▶ **Stated task**: Repeat the lines from the very first one through the line that contains "click(x=304, y=99)", including both ends. Leave the pictures out of your answer.

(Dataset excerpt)
^^^^^^^^

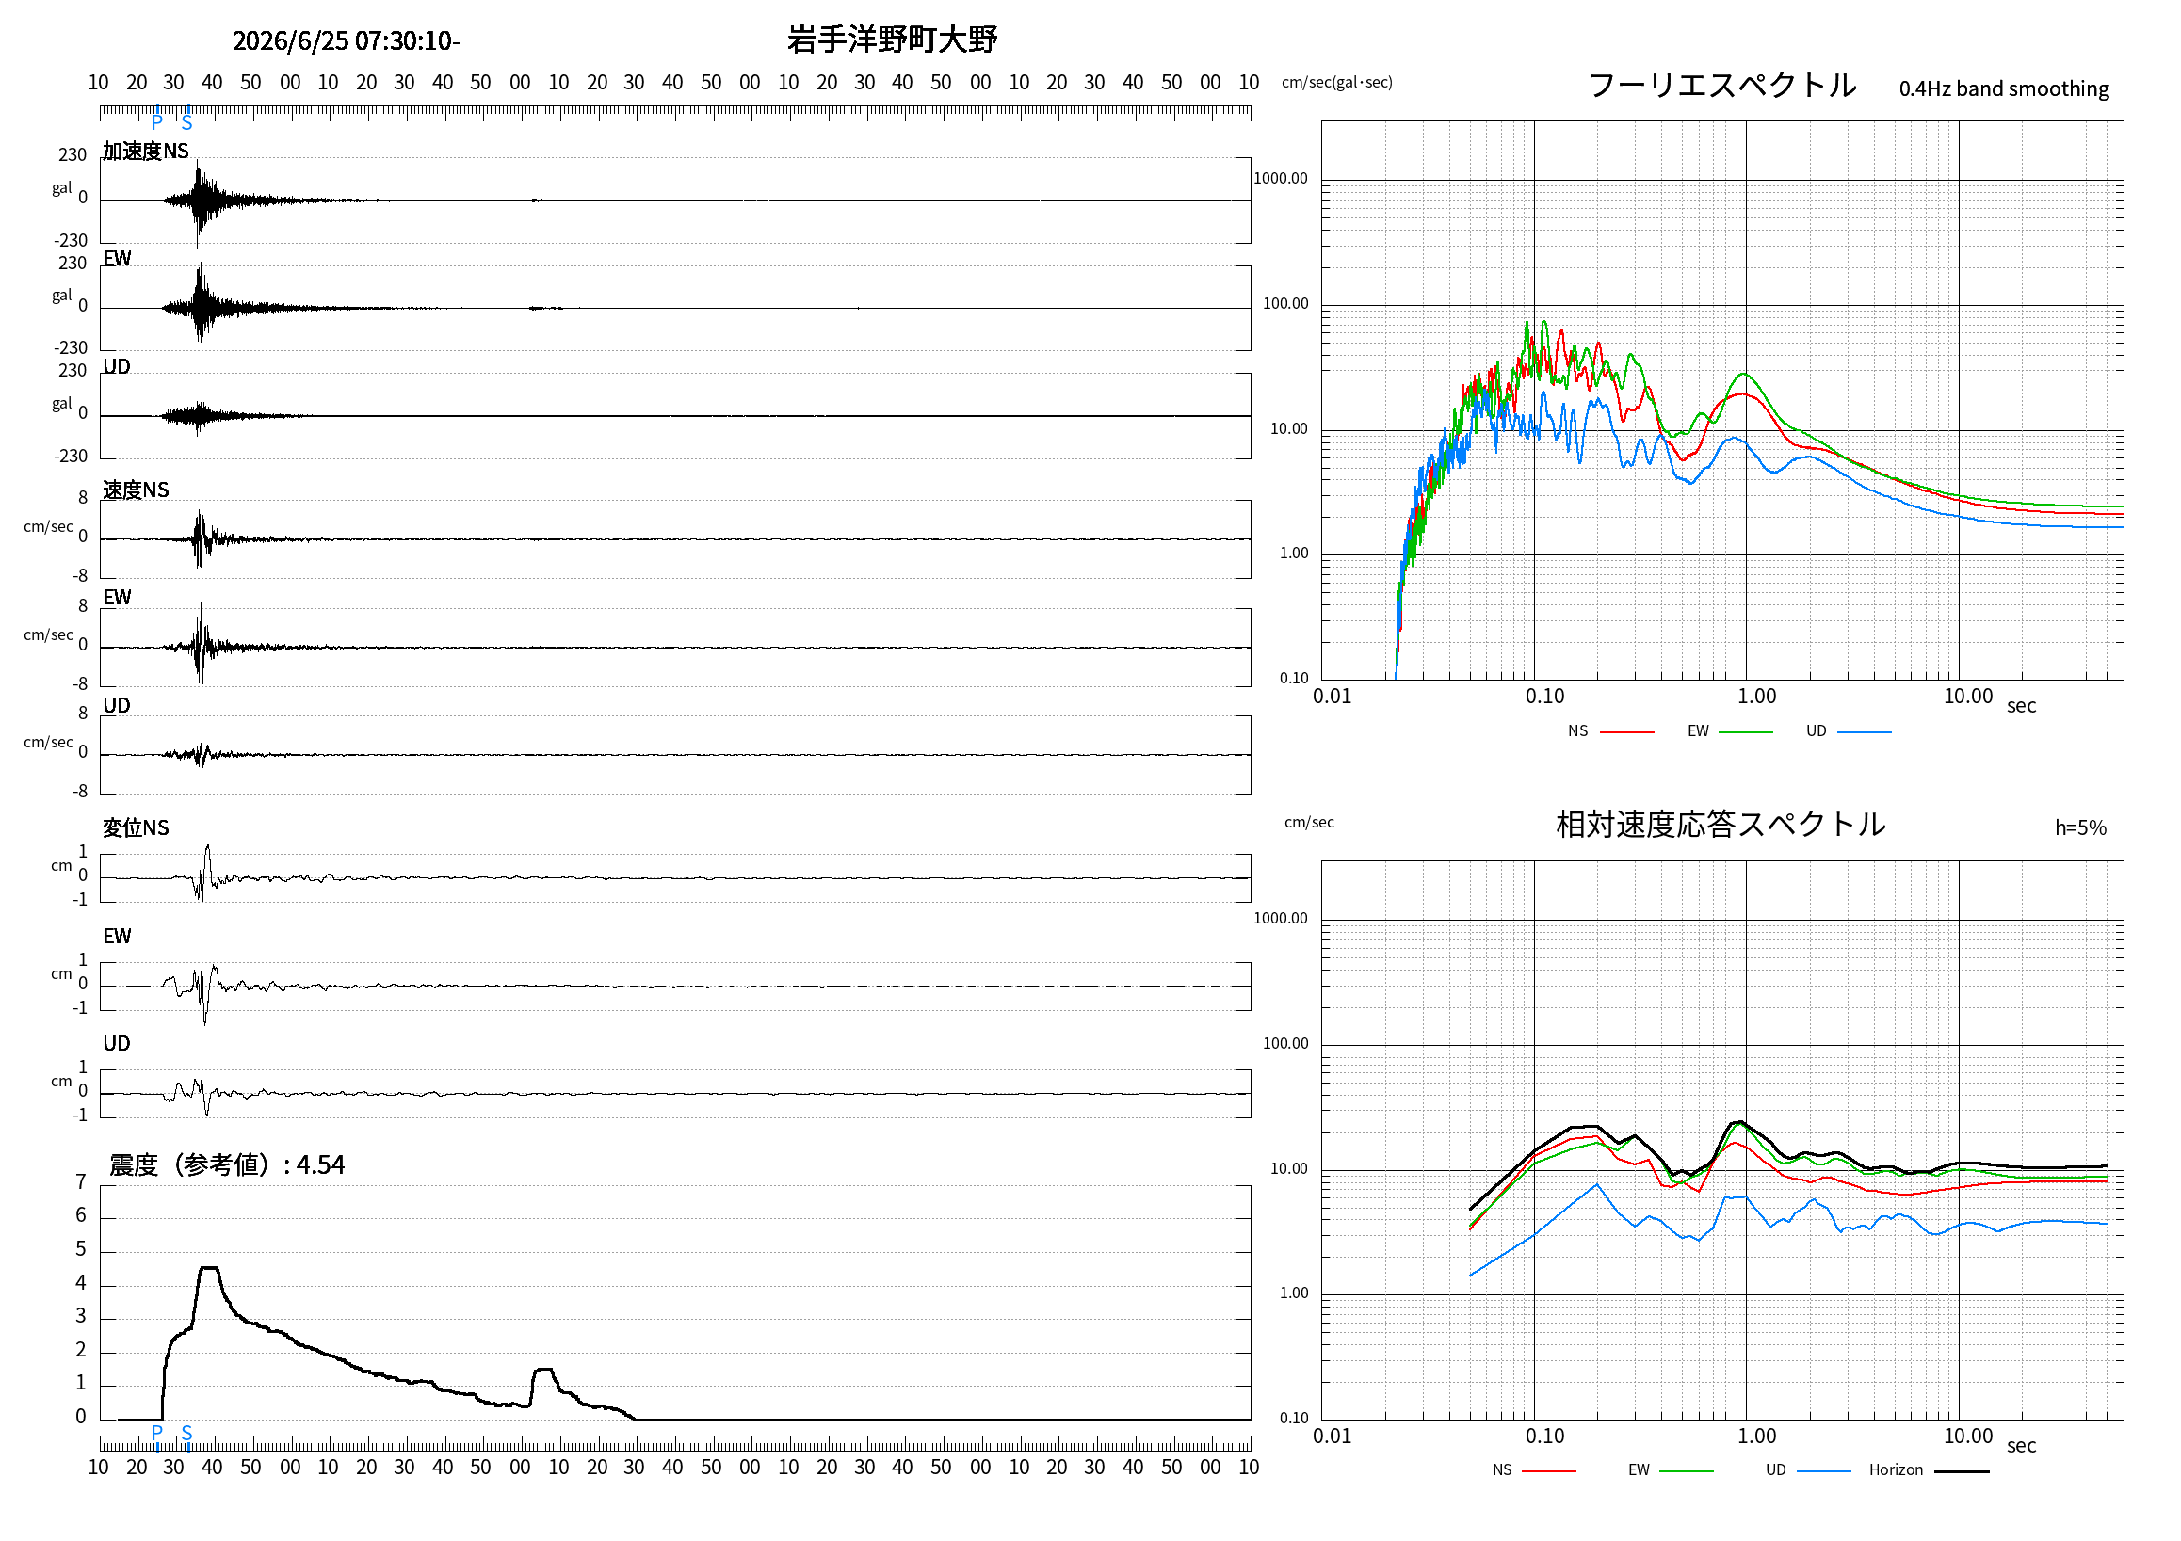Click the 加速度NS waveform label

tap(145, 151)
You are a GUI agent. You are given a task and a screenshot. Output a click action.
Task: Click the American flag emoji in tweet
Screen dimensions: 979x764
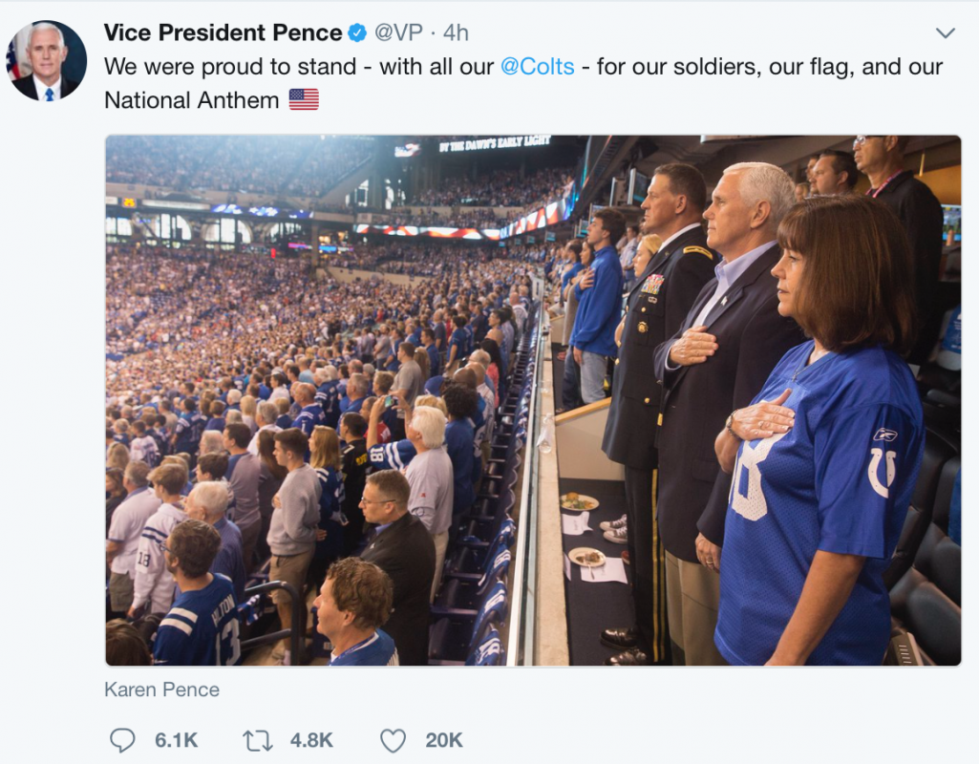click(x=304, y=99)
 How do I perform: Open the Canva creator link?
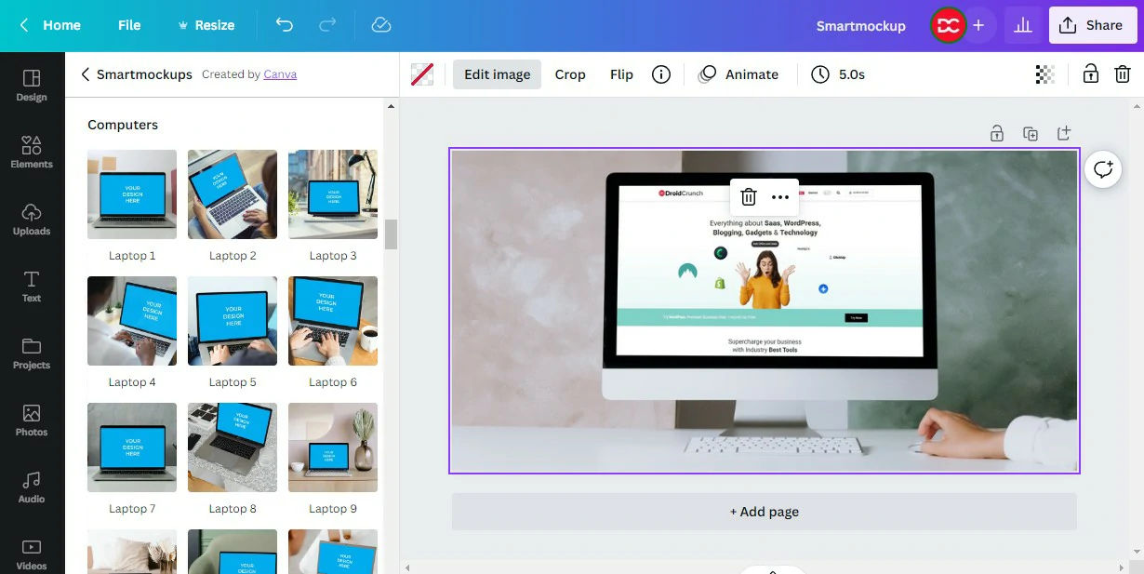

^^^^^^^^

▶ **Response to the exercise**:
Click the 加速度NS waveform label

tap(145, 151)
You are a GUI agent. You are given a task and a screenshot. Output a click action.
Task: Click the American flag emoji in tweet
Screen dimensions: 979x764
click(x=304, y=99)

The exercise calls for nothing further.